Study goals
This study investigates how legal professionals use legal language to spread misinformation, analyzing the criminal impact of these practices. It seeks to understand the boundaries between freedom of expression, professional responsibility, and intent to deceive in the propagation of legal fake news.
Relevance / originality
The study is relevant for addressing legal misinformation promoted by legal professionals, a little-explored topic. Originally, it analyzes the distorted use of legal language and criminal challenges, contributing to the fight against fake news and the protection of the Democratic State.
Methodology / approach
It uses a qualitative approach, with a literature review on legal language, misinformation, and criminal liability, and documentary analysis of two Brazilian cases It assesses social impact, institutional position, and legal manipulation, examining the boundaries between freedom of expression, discourse abuse.
Main results
The analysis showed that legal professionals use technical language to legitimize misinformation, such as distortion of Article 142 and claims against mandatory vaccination. Despite seriousness, criminal accountability is rare due to legal challenges and freedom of expression limits.
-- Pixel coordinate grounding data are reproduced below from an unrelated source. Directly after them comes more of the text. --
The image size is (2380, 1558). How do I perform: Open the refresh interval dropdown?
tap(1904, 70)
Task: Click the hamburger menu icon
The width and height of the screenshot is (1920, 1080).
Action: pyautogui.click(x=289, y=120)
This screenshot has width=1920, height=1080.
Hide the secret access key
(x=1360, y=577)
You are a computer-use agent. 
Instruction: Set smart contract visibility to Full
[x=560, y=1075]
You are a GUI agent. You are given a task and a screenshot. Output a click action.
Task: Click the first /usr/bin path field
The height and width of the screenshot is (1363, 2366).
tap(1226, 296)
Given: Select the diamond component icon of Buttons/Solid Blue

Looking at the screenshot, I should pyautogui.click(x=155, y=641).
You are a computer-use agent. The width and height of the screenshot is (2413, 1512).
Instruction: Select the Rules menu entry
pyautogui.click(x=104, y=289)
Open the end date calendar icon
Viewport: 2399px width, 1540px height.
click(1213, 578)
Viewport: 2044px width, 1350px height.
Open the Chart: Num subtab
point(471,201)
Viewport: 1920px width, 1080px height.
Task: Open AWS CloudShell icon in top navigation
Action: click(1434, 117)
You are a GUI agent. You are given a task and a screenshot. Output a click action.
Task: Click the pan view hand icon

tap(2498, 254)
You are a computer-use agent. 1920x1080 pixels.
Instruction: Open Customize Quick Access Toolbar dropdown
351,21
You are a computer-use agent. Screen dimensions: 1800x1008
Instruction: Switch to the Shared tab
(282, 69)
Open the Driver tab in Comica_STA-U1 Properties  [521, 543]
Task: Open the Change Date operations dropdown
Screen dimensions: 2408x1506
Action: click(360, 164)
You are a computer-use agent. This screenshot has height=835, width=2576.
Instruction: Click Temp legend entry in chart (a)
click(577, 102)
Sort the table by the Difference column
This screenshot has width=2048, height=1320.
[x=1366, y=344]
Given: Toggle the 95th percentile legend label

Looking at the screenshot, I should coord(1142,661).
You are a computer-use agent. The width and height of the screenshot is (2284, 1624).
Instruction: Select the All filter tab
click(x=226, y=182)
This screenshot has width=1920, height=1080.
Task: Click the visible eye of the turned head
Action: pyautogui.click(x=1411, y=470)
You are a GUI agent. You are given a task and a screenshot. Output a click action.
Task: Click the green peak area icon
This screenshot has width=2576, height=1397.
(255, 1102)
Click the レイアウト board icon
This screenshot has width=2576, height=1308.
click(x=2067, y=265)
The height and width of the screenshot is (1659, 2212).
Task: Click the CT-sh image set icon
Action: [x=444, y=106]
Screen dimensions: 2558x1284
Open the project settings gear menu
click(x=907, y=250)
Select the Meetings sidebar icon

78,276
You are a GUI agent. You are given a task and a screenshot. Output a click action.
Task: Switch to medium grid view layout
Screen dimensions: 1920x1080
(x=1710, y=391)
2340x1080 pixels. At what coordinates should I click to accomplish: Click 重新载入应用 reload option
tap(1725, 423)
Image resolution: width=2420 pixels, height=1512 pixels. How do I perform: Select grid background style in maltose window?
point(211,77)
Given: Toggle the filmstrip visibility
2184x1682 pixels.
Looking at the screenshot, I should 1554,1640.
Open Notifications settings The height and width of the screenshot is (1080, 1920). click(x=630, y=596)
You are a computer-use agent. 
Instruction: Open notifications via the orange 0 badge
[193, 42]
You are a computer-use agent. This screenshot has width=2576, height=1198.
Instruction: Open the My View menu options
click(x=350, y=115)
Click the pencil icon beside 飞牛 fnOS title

Theoretical / methodological contributions
The study contributes theoretically by linking legal language, misinformation, and symbolic power, and methodologically by analyzing real cases to understand legal and ethical challenges in criminal accountability of legal professionals using language to spread misinformation.
Social / management contributions
The study socially highlights the need for digital education and ethics training for legal professionals, promoting public legal awareness. For management, it suggests integrated policies to combat misinformation, strengthen citizenship, and enhance trust in the legal system.